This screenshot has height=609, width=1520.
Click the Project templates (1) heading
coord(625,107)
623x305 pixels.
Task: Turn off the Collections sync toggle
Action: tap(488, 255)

===

▸ What to work on: Copy the data above word for word, line by line.

▸ Correct answer:
This screenshot has height=609, width=1520.
Click the Project templates (1) heading
coord(625,107)
623x305 pixels.
Task: Turn off the Collections sync toggle
Action: tap(488, 255)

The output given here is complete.